La Cour mentionne le boycott mais ne parle pas de ce qui le motive. Or, il est clair que l’absence des avocats (commis d’office) peut être considérée comme le fait de l’État et il est incompréhensible d’occulter ce fait. Pourquoi cette posture de la Cour constitutionnelle pour constater une violation de droits par le bâtonnier alors même que la faillite de l’État pèse dans la balance ?

 

Sur le troisième point, cette décision de la Cour constitutionnelle nous semble avoir ouvert les vannes pour les sessions criminelles des juridictions qui ont commencé quelques semaines plus tard, notamment à Cotonou avec l’affaire Dagnivo qui défraie la chronique judiciaire depuis lors. La faute de l’État non appréciée, encore moins reconnue, n’a pourtant pas été corrigée. C’est un risque majeur pour les décisions qui seront rendues en l’absence de toute assistance légale des accusés, et ce risque va bien au-delà du procès autour du complot contre l’autorité de l’État.

 

Enfin, et sur le quatrième et dernier point, la Cour constitutionnelle est une haute institution qui participe du pouvoir judiciaire. A ce titre, elle doit préserver son indépendance.

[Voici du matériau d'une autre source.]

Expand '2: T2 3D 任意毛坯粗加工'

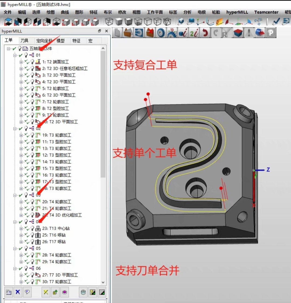click(x=21, y=68)
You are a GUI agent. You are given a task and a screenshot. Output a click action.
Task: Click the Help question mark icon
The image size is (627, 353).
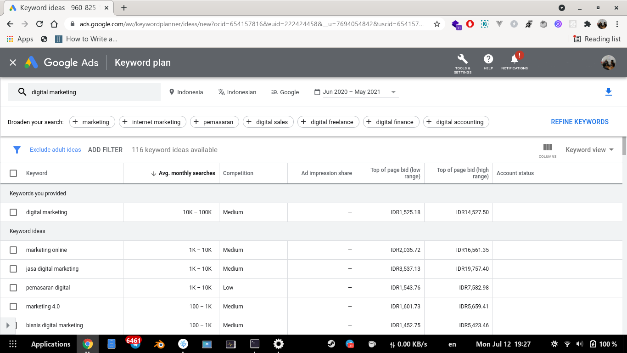(x=488, y=62)
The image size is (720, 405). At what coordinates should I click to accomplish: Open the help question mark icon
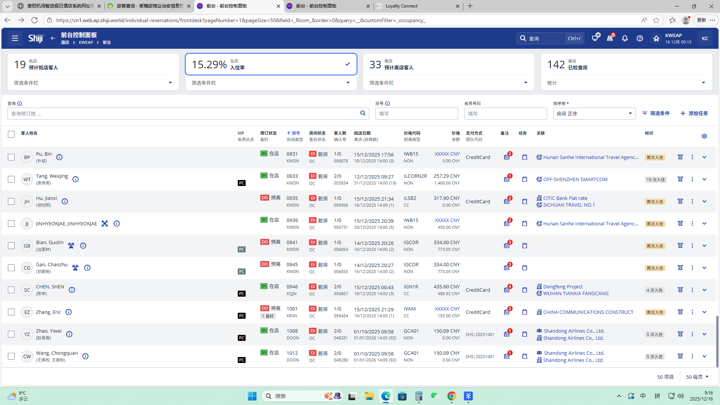pos(640,38)
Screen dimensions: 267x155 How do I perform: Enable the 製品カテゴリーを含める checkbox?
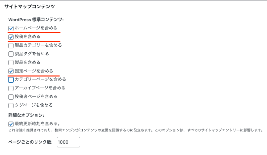tap(11, 45)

Or, la co-signature de la déclaration conjointe des présidents d’institutions de la République par le président de la Cour constitutionnelle jette un discrédit sur l’indépendance de la Cour qui fonde la foi du peuple béninois dans ses décisions.

 

Et la Cour constitutionnelle n’était pas la seule instance judiciaire à participer à cette déclaration politique. En fait, aucune haute juridiction ne peut participer à des déclarations politiques de cette nature sans enfreindre le fondement même de son mandat au service du peuple, et hors de la dynamique politique et/ou partisane. 

 

Pourquoi une telle double maladresse ? Nous avons besoin d’une Cour constitutionnelle qui ne s’installe pas dans l’arène politique temporelle, du régime en place, mais dans la sphère intemporelle pour ne s’exprimer que sur le droit positif et s’y limiter dans des conditions qui vont renforcer sa crédibilité. Elle va jouer un rôle important dans le processus électoral en cours.

 

Et pour le bien de tous, elle a une obligation de réserve qui constitue une protection de son indépendance. Elle est responsable devant le peuple, et ses membres sont responsables individuellement et collectivement. Il faut espérer qu’elle puisse asseoir son indépendance et renforcer sa crédibilité aux yeux de tous. Notre Bénin a besoin d’institutions fortes et stables pour son présent et son futur prospères.